After this wonderful mission in Finland, I returned home and my bishop called me in for an interview. I loved my bishop, and I expected him to say: “We are so proud of you! You have represented the ward well, and we are sure you represented the Lord well.”
But instead, he looked at me and said, “Well, Dennis, are you converted?” It was a question I did not expect.
While I was thinking about this, the bishop helped me understand why he had asked me that question. He told me that we had wonderful people in our ward, but some of them would not accept a calling or pay their tithing or keep the Sabbath day holy.
My bishop wanted me to answer the question about being converted because that would determine how I lived my life. I told the bishop that I was indeed converted.
This question burned itself into my mind and into my heart. We must do the little things in our lives every day. They not only bring conversion, but they keep us converted.
My parents taught me to do the small things. They taught me to pray, to appreciate the scriptures, to accept calls, and to keep the Sabbath day holy.
These seem like little things—to pray every day or to go to church every week or to pay tithing.

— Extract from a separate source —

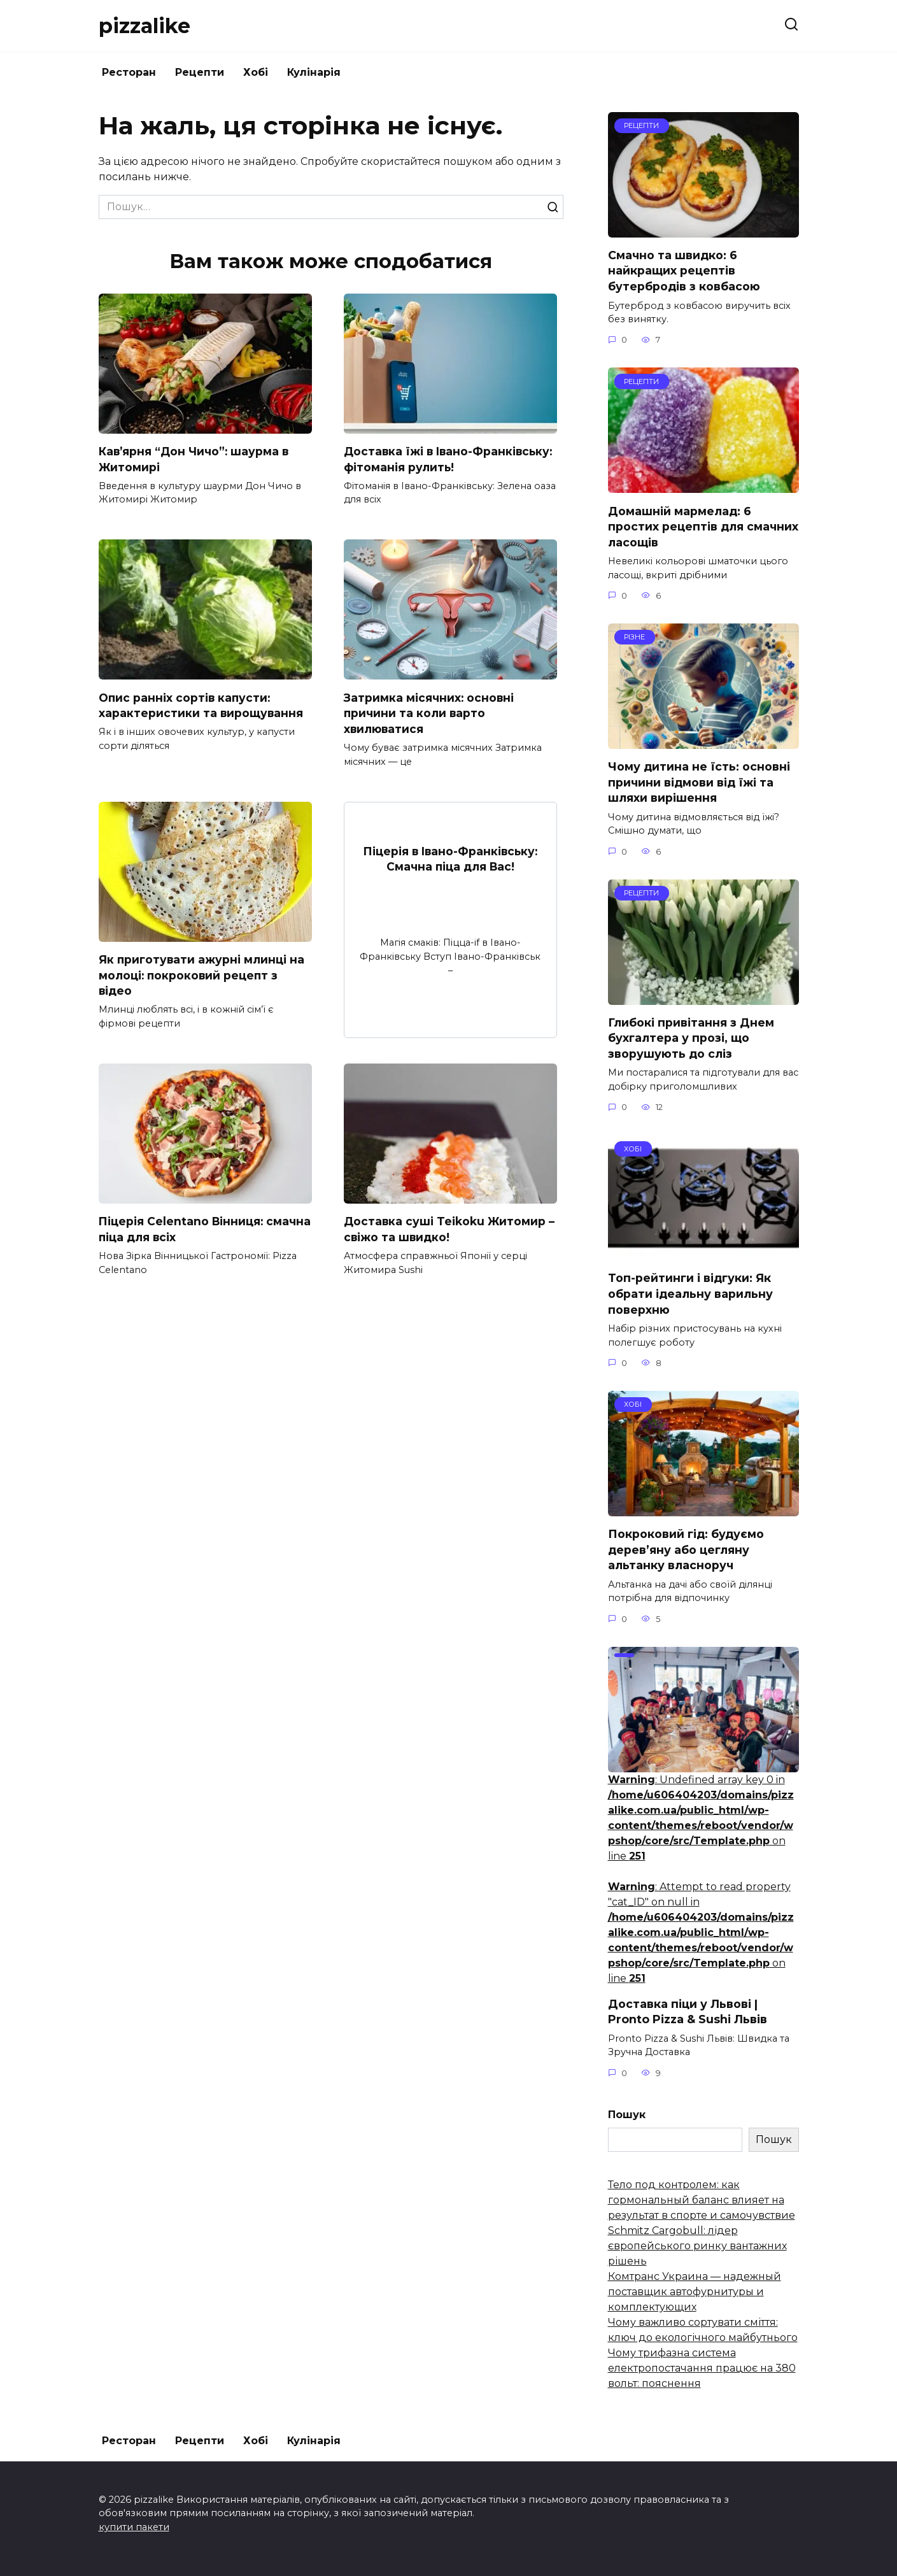 The width and height of the screenshot is (897, 2576). Describe the element at coordinates (314, 72) in the screenshot. I see `Кулінарія` at that location.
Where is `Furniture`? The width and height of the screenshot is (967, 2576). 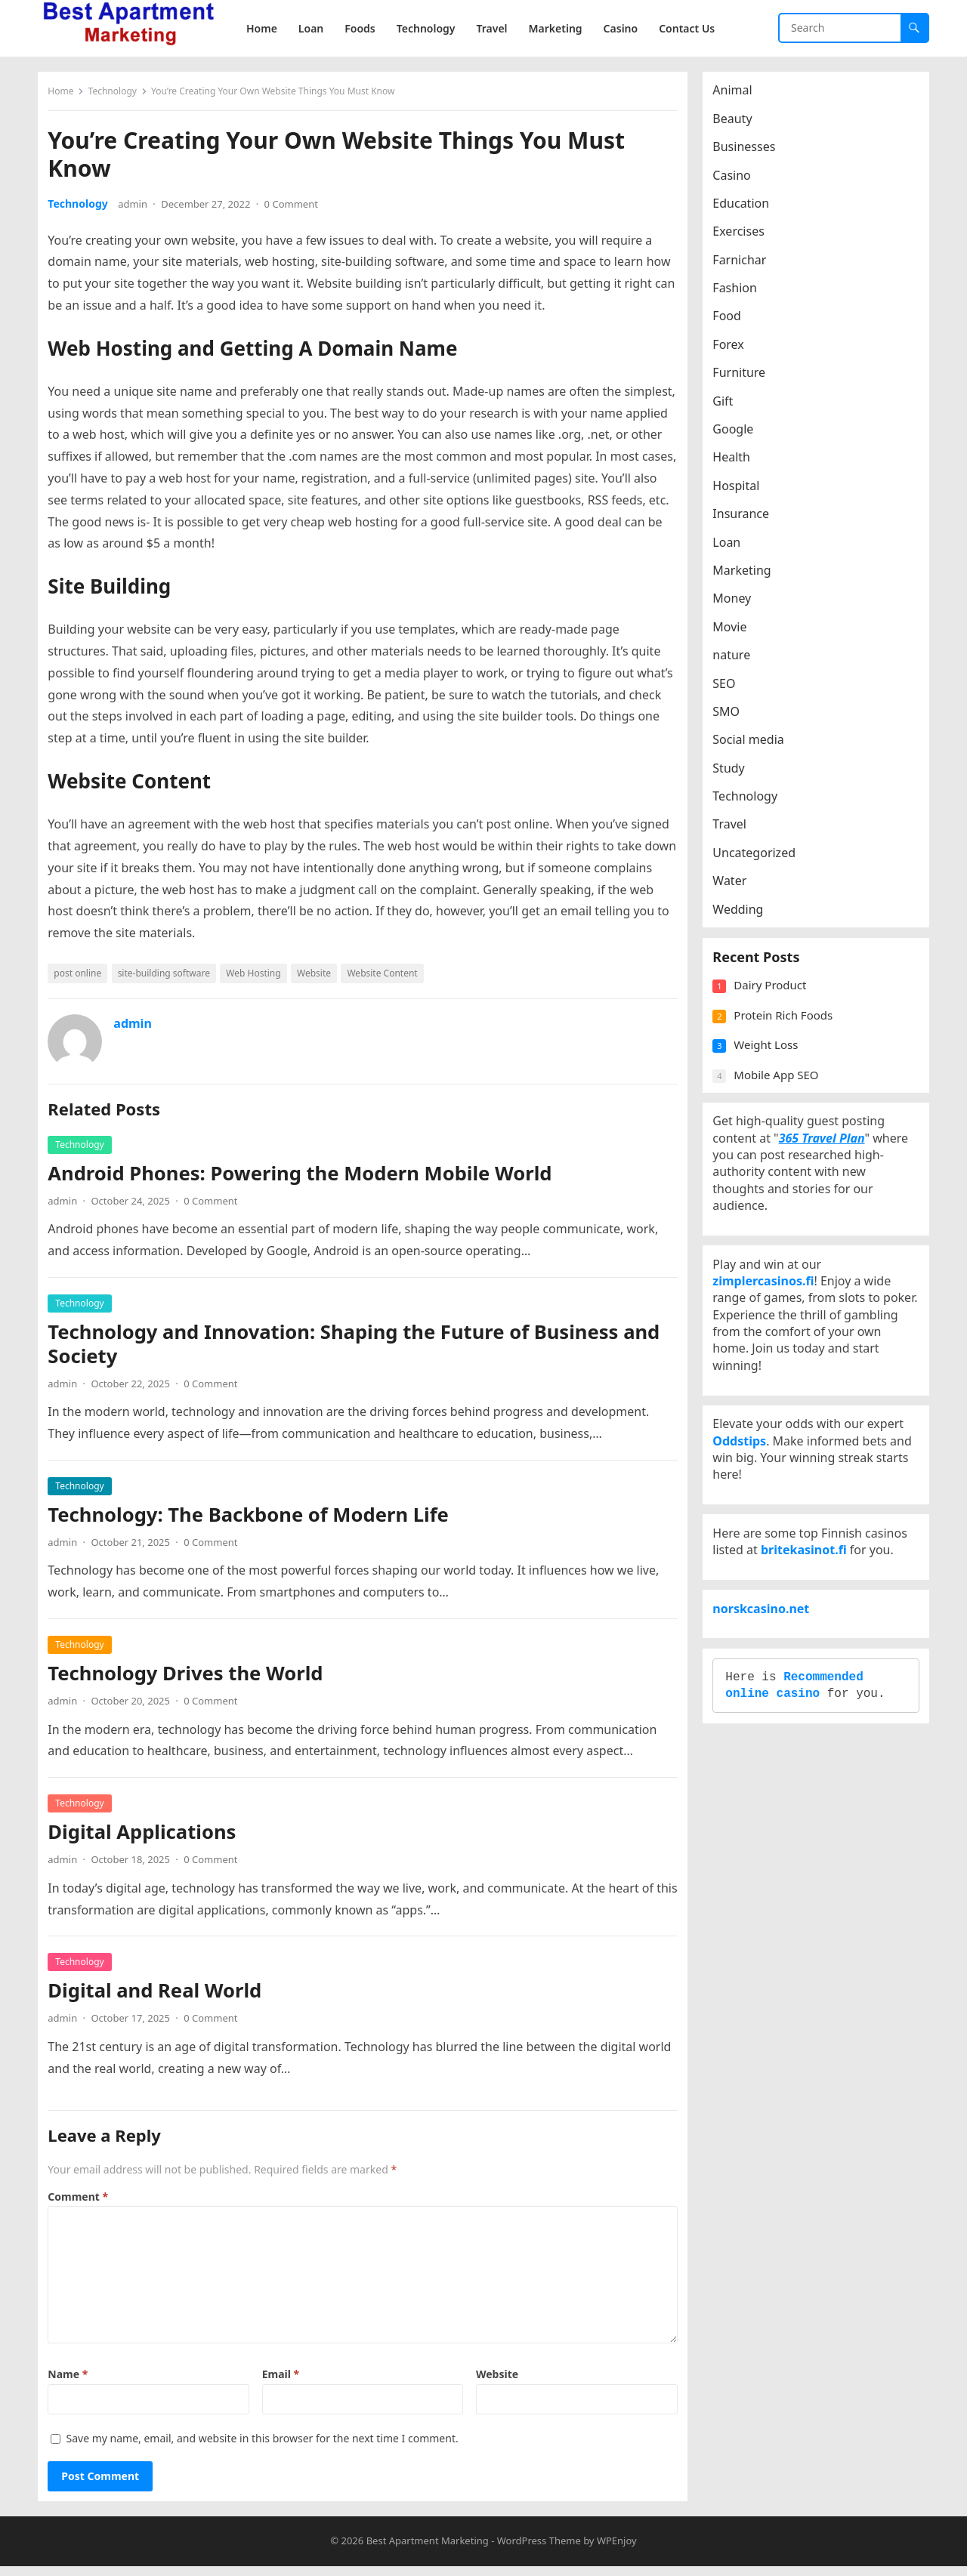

But all together, over a lifetime, those small things become very big things. They become habits. And they keep us safe. They give us direction. They keep us converted.
I am grateful that my parents taught me those little things to do every day. The Lord says that we should never be tired of doing good things, because we lay the foundation of a great work. And out of small things proceedeth that which is great.*
Children, learn to do the small things. Learn to be polite. Learn to say “thank you.” Learn to say “please” and “I’m sorry.” Learn to go to church and be reverent. Learn to read the scriptures and learn to pray. Each of these things may seem like a small thing, but over a lifetime, they will bring great things into your life.
For me, gospel conversion sometimes does not come from dramatic experiences, but from very quiet experiences. That’s why the voice of the Holy Ghost is still and small and quiet. It’s tiny. And yet the effects are enormous.
I’m pleased with the small things in my life. And I’m grateful for my bishop. Every time I see him, I thank him for asking me that question.